Stewart: “We have a lot of information.”
The last org shift, developed by the City Council relative to the Office of Economic Development, went back to 2013.
There also was a discussion of the dismantling of the Neighborhoods department, which apparently had something to do with Council not being happy with the chair of that department, so, in Stewart’s words, they made him the chair of nothing.
The Neighborhoods discussion continued; Stewart pointed out that there is a strong possibility, given her review of the Blight committee’s work, that a Neighborhoods department very likely will be re-created in the coming administration.
Discussion, from the Clara White Mission CEO Ju’Coby Pittman and Neptune Beach mayor Harriet Pruette, reflected a need to include the beaches communities and Baldwin in the mix.
From there, community block grants were discussed.
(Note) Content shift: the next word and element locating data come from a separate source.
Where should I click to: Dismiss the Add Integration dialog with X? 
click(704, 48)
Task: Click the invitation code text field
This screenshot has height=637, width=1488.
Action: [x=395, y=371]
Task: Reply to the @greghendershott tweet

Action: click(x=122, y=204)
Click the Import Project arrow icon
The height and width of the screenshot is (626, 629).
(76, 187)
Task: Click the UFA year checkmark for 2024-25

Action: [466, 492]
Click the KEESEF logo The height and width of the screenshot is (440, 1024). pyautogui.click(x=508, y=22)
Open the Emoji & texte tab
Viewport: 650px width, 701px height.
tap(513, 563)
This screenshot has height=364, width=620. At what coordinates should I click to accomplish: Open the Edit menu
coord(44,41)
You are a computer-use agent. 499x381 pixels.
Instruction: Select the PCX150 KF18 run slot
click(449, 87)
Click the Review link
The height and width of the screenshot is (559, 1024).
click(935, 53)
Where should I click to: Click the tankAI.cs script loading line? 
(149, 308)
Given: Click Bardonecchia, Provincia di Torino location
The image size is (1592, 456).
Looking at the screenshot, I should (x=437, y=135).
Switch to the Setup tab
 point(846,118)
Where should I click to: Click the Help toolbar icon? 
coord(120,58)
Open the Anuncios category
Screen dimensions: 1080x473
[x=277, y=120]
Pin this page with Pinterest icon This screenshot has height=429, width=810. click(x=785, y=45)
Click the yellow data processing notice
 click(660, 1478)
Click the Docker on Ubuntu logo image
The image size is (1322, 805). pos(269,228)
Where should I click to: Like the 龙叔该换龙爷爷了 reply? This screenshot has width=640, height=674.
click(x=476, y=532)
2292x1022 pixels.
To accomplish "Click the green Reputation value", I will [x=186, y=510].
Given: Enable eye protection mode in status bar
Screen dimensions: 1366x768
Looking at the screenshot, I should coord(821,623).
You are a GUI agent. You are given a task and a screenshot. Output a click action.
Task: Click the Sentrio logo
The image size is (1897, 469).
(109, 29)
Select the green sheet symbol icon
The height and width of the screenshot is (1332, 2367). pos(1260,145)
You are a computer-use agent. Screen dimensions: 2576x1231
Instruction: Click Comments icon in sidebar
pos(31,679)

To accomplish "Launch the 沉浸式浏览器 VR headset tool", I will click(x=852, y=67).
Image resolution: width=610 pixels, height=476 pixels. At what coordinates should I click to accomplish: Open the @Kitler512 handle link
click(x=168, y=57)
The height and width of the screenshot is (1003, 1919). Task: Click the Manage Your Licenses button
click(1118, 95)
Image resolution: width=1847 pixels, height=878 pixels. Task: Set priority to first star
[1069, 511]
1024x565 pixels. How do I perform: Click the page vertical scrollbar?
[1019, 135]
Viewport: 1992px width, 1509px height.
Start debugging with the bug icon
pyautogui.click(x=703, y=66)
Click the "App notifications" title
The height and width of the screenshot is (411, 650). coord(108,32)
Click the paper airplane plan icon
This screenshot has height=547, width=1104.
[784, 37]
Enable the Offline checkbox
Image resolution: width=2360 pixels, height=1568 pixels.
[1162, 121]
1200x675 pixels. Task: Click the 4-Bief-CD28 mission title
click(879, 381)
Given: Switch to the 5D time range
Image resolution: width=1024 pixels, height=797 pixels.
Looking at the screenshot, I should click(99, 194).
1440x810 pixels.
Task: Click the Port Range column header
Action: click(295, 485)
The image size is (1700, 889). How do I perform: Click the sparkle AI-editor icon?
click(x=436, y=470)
Charles Moreland talked about the value of some grants being combined; however, not all grants can be combined and managed on a larger level. Pittman responded that a grant department might be able to leverage further grant procurement.
Stewart kept trying to move the discussion back to Neighborhoods, but the group seemed much more interested in grants.
Eventually, it got there. Housing and Community Development struck Stewart as a strong inclusion in Neighborhoods. Animal Control and Mosquito Control were also discussed.
Issues like mowing, landscape maintenance, and other “traditional public works activities,” said Stewart, “affects neighborhoods greatly.” She mentioned that Blight created a Mowing and Landscape Maintenance Committee to address these matters.
From there, the discussion moved to the 630-City helpline, and whether it could be in Neighborhoods. Pittman, who just ran a campaign for City Council, observed that many folks have complained that they called for recourse but that there was no response or remediation.
“How do we make sure that the problem is taken care of so the person doesn’t have to call back three or four times?”
It was observed that the message was just passed on to the appropriate department, and it was the departmental responsibility to take care of the problem.
Another discussion revolved around how these moves would affect Intragovernmental Services.
The salient point, adds Pittman, is ensuring that people get responses for their concerns. “Because government is a big bureaucracy, at the end of the day people want to know if their problem will be fixed or not, or what is the time table.”
“Since the Neighborhoods Department was dissolved,” Stewart said, there hasn’t been a central clearinghouse for “cross-lateral communication,” and this is something a Director could resolve.
The meeting closed with a resolution to create a Neighborhoods Department, to include the Beaches and Baldwin, and to revise grant practices. No opposition, and the motion passes.
Future meetings will revolve around IT, the Fire Department, and, perhaps, 630-City.